SUPPLIED RECORDS ▸
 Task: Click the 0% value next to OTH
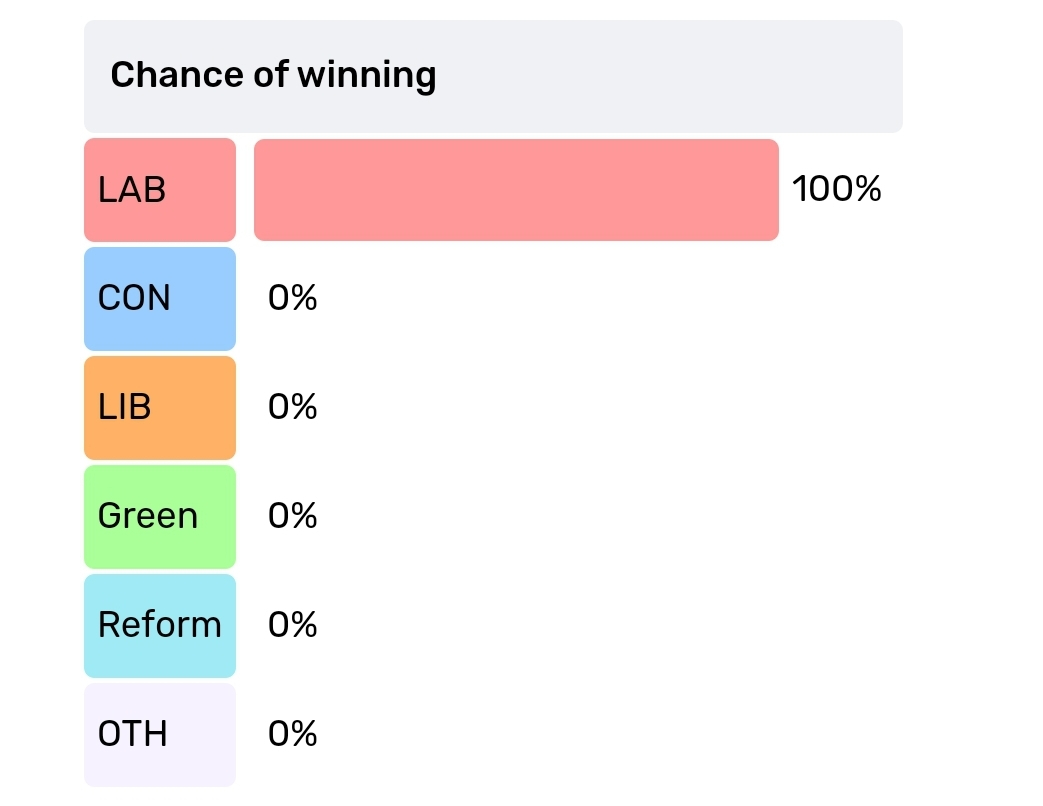pos(293,734)
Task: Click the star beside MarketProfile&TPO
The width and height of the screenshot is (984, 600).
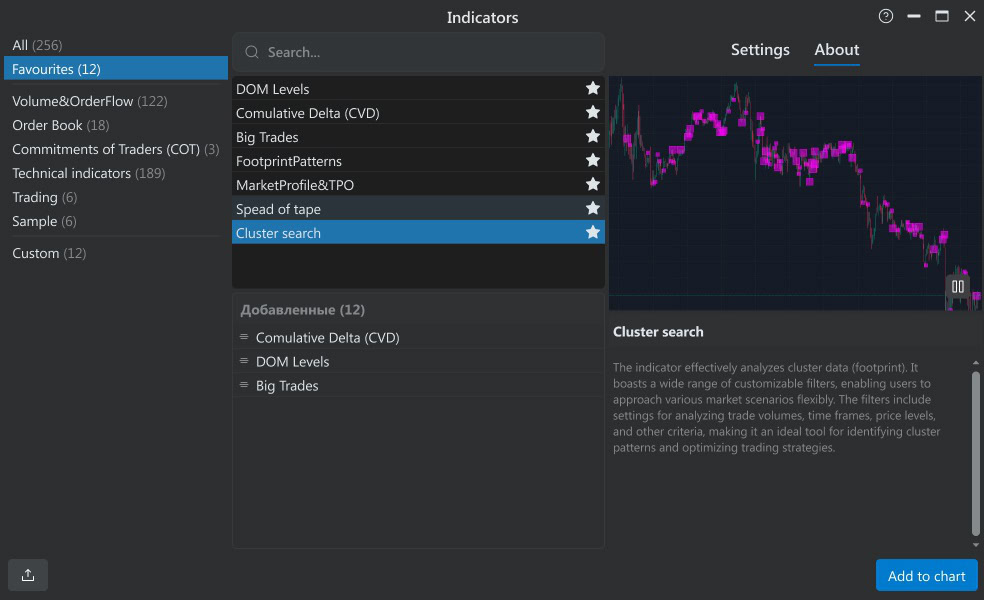Action: (593, 184)
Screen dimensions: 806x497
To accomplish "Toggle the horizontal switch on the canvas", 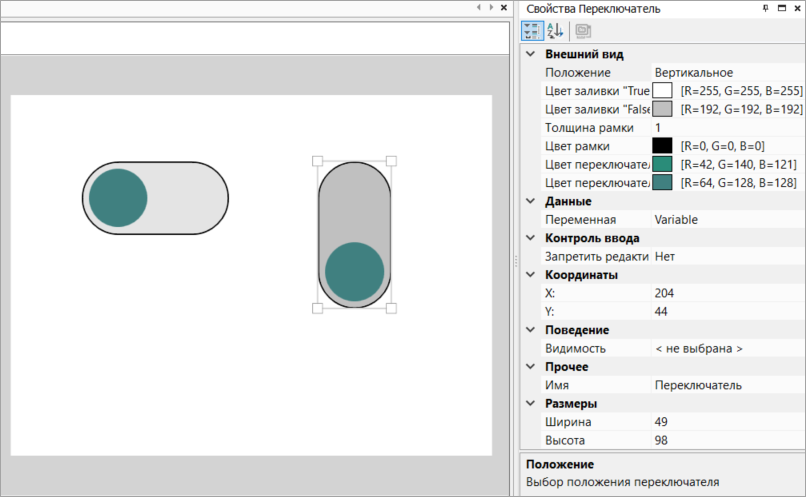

TASK DESCRIPTION ▸ For each record above, write out its text exactly and skip any picture.

EXERCISE OUTPUT ▸
 Task: Click the 0% value next to OTH
pos(293,734)
Task: Click the star beside MarketProfile&TPO
The width and height of the screenshot is (984, 600).
Action: (593, 184)
Screen dimensions: 806x497
To accomplish "Toggle the horizontal switch on the canvas", 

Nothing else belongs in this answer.